One would think that last Thursday's pomp & circumstance surrounding AB 114 becoming law meant Nevada did something truly revolutionary. And it actually did address an important aspect of gaming policy. However, we need to put this into proper perspective.
Ralston got us off to a good start...
But I'd like for us to expand on this.
In particular, we should look at this. It took just hours for the Legislature to fast-track AB 114 to the Governor's desk. Yet SJR 15 and The Education Initiative are already on legislators' desk, waiting for action... And #NVLeg leaders don't want to even act on those, let alone act as quickly as they did with AB 114.
While some in Carson City are just treating tax policy as bargaining chips and previews of future campaigns for higher office, there are real problems we're seeing out here. Poor Nevadans might actually faceunaffordable charges for health care that's supposed to be affordable & accessible. Our colleges & universities are fighting each other for (synthetically) limited resources. Many roads across this state remain tattered as mass transit operations in Clark & Washoe Counties continue cutting back. Nevada's working families are hurting, yet legislators are debating ways to inflict even more pain on working families.
What's wrong with this picture? Here's a hint: Look at the big picture. We need an economy that works for all Nevadans. And we need an economy that's no longer dependent on just one industry. We've known for decades that our only hope for a brighter future lies in economic diversification, yet we still haven't invested enough in the public infrastructure necessary to build that diversified economy of the future.

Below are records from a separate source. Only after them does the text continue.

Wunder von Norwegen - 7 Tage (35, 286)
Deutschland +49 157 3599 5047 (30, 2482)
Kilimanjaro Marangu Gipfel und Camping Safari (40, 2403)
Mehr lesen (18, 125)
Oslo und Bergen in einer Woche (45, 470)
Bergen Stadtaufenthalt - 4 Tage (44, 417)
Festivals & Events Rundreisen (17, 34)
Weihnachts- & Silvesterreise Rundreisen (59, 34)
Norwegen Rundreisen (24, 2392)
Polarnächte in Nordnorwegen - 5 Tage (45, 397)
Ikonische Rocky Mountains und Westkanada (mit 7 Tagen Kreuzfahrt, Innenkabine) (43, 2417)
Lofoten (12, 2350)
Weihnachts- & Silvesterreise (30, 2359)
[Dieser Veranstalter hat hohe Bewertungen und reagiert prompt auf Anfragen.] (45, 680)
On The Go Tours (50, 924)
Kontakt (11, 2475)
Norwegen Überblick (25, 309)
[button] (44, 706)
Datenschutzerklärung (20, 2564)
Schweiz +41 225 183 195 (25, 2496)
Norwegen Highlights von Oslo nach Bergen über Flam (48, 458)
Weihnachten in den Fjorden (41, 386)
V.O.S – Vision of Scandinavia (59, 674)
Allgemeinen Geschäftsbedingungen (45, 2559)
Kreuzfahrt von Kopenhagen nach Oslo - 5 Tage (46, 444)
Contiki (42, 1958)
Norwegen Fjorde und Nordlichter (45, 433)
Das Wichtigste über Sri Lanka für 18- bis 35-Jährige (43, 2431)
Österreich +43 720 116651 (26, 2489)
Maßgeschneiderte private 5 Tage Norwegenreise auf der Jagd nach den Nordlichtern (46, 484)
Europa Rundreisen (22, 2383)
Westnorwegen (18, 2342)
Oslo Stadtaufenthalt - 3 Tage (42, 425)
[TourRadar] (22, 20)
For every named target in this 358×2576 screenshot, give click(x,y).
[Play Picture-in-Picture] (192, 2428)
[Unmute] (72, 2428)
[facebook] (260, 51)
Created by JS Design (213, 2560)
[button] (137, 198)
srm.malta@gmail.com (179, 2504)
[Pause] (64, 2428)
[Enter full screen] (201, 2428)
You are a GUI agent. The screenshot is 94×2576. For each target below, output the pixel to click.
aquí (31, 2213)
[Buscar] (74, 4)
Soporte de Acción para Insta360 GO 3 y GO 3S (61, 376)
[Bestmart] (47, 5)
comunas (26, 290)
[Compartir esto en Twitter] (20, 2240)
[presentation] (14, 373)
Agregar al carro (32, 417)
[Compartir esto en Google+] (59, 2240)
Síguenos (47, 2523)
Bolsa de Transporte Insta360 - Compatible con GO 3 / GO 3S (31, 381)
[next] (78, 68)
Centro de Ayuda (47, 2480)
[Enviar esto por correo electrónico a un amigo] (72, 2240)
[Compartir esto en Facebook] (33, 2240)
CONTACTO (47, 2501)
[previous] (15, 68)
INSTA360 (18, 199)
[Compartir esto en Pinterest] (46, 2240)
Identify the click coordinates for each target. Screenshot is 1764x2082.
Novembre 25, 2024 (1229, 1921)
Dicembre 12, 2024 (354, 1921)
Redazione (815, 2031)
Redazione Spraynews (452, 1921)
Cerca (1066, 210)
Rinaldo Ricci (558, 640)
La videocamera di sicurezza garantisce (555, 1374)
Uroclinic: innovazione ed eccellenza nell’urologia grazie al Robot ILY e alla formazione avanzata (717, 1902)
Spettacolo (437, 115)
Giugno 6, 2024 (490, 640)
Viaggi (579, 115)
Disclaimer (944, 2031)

Why is this? Sure, the gaming industry has tons of clout in Carson City thanks to its countless lobbyists and endless campaign contributions. Legislators are quick to act on gaming industry demands because they want on that gravy train.
But what happens when that gravy train runs out of fuel? Again, our state's economy can't survive on one industry alone. Even gaming industry insiders recognize that, which is why they've occasionally paid lip service to aiding economic diversification.
But now, more than ever before, Nevada is at a crossroads. Either the state can begin shifting both the tax base and the economy away from overdependence on gaming, or we can continue making the same mistakes to our own detriment.
Now I don't want to belittle the big move on online gaming. It has plenty of potential, and the state should pursue that. The only way Nevada will continue to a be a gaming leader is if we innovate. Yet, the same truth applies to overall economic development... And we've yet to lead there. It would just be nice if the Governor and the Legislature felt the same urgency on improving the state's overall economic health as they did in pleasing casino lobbyists.